Normal adult radial pulse
60-100 beats/min
Tachycardia
>100 bpm (fever, stress, meds, dysrhythmias)
Bradycardia
<60 bpm (athletes, heart block, prolonged sitting)
How to assess pulse
Radial pulse with pads of 1st & 2nd fingers; count 15 sec ×4 or 30 sec ×2; full minute if irregular. Confirm with apical pulse if abnormal.
Assess pulse rhythm and amplitude
Rhythm: regular or irregular (regularly irregular vs. irregularly irregular). Amplitude: smooth, rapid upstroke; gradual downstroke. Weak, bounding, or delayed upstroke is abnormal.
Older adult considerations for pulse
Arteries may feel rigid, hard, less elastic.
Normal respiratory rate
12-20 breaths/min; older adults 15-22 breaths/min
Bradypnea
<8-12/min
Tachypnea
>24/min
Hyperventilation
Rapid, deep breaths
Apnea
Absence >10 sec
Dyspnea
Labored/difficult breathing
Normal SpO₂
92-99%; 85-89% may be acceptable in chronic lung disease
Normal BP
<120/80 mmHg
BP classifications (per new guidelines)
Normal: <120/<80; Elevated: 120-129/<80; Stage 1: 130-139 / 80-89; Stage 2: ≥140 / ≥90; Hypertensive crisis: >180 / >120 (emergency)
Older adult considerations for BP
Stiffer arteries → higher systolic → isolated systolic hypertension (>130/<80)
Orthostatic hypotension criteria
Drop ≥20 mmHg systolic from sitting to standing → risk for dizziness/falls. Pulse increases to compensate.
Pulse pressure normal range
30-50 mmHg; lower or higher may indicate cardiovascular disease
Korotkoff sounds phases
Phase I: First faint tapping → systolic; Phase II: Muffled/swishing, may have auscultatory gap; Phase III: Crisp, loud sounds; Phase IV: Muffled, soft; Phase V: Disappearance → diastolic (common measurement)
Safety tips for accurate BP measurement
Avoid smoking, caffeine, exercise, anxiety, tight/loose cuff, crossed legs, arm below heart. Avoid noisy environment, poor stethoscope placement.
How to assess pain
Observe comfort, posture, facial expression; ask client; explore using COLDSPA mnemonic.
Normal pain findings
Client relaxed, facial expression pleasant, no subjective report of pain.
Abnormal pain findings
Grimacing, frowning, bracing body, labored breathing.
How to use collected data
Identify strengths, abnormalities, cluster data, make informed clinical judgments.

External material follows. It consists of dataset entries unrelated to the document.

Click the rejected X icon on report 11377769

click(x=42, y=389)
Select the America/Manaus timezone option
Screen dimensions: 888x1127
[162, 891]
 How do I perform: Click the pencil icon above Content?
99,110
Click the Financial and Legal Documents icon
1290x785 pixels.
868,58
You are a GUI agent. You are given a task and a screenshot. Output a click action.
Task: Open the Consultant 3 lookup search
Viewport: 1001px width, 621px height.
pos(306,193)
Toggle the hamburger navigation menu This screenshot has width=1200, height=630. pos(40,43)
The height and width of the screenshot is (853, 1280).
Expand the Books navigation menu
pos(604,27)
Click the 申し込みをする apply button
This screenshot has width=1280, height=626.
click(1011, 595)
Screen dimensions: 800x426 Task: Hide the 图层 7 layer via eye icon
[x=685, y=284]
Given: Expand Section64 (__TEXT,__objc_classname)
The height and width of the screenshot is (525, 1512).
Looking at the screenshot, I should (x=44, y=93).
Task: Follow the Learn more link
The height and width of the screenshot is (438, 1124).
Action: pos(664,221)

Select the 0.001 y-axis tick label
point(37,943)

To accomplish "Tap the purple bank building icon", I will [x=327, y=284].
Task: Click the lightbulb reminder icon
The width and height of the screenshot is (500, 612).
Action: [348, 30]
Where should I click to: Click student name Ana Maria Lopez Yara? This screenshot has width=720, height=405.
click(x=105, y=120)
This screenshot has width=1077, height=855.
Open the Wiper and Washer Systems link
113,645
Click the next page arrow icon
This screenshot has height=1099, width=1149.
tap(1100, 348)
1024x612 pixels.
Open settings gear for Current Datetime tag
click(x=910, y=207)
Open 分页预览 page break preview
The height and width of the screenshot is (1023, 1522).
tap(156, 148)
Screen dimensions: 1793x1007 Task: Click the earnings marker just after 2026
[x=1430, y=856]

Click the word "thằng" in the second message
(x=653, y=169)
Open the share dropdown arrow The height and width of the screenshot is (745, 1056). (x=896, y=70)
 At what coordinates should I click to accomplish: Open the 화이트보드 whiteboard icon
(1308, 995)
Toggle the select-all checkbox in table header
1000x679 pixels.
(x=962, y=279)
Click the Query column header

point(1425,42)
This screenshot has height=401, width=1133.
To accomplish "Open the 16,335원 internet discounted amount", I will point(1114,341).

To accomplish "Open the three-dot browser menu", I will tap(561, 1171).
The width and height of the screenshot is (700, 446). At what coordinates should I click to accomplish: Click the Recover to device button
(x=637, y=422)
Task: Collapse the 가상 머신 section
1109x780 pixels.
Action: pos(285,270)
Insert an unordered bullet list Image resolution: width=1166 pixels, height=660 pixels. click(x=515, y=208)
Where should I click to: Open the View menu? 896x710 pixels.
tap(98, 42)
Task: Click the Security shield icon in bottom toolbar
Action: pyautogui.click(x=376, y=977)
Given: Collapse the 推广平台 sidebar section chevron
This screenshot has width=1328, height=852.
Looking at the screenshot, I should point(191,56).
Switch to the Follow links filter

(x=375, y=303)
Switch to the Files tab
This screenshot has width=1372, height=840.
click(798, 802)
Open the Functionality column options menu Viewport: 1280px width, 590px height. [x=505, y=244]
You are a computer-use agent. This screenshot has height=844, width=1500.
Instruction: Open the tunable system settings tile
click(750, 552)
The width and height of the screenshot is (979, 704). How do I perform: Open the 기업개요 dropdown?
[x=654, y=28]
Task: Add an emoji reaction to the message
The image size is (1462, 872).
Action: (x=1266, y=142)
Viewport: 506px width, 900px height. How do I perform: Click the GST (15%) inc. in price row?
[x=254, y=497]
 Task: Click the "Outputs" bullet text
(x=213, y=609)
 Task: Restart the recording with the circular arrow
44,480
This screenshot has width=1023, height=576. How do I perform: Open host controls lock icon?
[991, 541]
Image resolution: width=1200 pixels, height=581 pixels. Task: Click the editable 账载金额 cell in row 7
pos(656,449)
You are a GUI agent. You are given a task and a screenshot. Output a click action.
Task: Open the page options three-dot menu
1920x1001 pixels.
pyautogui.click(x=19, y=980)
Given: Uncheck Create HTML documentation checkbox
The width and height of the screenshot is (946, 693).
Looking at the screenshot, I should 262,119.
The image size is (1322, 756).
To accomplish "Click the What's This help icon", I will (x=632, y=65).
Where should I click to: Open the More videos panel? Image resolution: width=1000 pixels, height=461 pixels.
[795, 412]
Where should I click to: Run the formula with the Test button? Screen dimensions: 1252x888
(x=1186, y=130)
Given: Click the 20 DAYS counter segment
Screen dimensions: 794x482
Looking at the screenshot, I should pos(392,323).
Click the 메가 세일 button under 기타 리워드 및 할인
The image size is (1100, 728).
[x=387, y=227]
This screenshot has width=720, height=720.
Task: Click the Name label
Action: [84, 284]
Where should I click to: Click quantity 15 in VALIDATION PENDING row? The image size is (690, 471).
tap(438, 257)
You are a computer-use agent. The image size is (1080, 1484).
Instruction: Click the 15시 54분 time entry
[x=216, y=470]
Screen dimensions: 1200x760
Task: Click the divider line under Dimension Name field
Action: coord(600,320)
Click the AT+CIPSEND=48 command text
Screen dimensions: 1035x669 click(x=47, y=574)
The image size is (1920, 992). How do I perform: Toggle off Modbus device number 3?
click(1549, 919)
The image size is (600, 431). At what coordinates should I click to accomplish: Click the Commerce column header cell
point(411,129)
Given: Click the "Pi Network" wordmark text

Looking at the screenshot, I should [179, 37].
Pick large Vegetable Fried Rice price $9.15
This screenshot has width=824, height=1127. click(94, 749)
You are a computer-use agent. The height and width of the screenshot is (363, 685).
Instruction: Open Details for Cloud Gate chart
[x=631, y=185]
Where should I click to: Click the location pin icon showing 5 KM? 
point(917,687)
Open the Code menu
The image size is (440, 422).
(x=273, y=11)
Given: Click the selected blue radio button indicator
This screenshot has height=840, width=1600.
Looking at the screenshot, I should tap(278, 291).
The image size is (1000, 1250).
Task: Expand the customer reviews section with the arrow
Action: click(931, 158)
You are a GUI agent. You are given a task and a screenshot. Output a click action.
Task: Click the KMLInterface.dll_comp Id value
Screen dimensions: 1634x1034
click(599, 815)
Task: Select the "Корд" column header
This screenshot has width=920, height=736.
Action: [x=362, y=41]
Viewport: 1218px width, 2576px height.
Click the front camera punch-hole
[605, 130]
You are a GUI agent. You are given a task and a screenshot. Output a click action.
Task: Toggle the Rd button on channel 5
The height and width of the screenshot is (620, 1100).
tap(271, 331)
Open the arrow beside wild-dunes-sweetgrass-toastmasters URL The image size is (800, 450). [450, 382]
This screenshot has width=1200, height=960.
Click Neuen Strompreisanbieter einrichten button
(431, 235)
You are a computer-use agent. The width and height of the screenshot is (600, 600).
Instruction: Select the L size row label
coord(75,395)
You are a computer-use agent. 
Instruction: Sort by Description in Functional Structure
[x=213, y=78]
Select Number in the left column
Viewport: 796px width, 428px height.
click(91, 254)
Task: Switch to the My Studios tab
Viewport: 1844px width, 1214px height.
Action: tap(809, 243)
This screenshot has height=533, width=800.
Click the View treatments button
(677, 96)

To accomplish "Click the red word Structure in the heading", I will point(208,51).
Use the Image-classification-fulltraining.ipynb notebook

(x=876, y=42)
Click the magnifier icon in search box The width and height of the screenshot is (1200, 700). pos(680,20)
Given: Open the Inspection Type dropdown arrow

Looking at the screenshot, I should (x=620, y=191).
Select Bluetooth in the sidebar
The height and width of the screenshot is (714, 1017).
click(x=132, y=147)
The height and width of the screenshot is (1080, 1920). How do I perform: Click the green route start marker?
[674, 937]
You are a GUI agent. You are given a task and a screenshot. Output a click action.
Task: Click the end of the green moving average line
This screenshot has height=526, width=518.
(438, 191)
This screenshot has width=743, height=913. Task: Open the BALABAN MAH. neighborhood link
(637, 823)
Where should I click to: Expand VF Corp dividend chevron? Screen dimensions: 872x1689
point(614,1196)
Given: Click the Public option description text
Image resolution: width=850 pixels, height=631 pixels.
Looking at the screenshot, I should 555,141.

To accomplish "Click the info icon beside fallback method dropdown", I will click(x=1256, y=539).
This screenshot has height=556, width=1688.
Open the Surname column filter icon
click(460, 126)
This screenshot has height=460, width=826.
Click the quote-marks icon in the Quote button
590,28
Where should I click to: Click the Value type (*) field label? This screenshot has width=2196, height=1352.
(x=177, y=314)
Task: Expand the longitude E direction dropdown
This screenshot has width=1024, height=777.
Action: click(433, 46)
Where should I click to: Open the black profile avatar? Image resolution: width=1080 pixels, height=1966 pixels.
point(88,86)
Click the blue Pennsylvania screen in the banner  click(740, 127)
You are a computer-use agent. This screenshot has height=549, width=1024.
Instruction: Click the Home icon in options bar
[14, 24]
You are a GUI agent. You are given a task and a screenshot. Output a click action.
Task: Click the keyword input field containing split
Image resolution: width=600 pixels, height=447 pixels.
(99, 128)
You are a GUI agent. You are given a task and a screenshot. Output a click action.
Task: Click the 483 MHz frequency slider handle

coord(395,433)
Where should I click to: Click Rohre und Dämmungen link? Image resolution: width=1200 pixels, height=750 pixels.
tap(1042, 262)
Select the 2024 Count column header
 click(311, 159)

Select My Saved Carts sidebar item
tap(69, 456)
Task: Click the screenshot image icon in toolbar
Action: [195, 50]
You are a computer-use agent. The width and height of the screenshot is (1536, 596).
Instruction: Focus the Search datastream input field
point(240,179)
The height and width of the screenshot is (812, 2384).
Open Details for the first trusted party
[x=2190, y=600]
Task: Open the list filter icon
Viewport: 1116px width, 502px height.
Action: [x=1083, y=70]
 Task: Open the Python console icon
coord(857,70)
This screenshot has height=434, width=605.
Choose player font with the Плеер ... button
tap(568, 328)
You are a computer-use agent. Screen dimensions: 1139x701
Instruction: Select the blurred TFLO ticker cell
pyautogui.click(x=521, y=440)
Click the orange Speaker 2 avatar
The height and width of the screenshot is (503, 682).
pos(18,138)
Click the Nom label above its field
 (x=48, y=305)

Examples of client concerns & risks
Risk for falls → orthostatic hypotension; Risk for infection → skin lesion; Unstable BP → inconsistent meds; Hypothermia → cold exposure; Poor communication → language barrier or aphasia; Inability to ambulate → deconditioning.
Collaborative problems
RC Hypertension, RC Hypotension, RC Dysrhythmias, RC Hyperthermia, RC Hypothermia, RC Brady/Tachycardia, RC Dyspnea, RC Hypoxemia.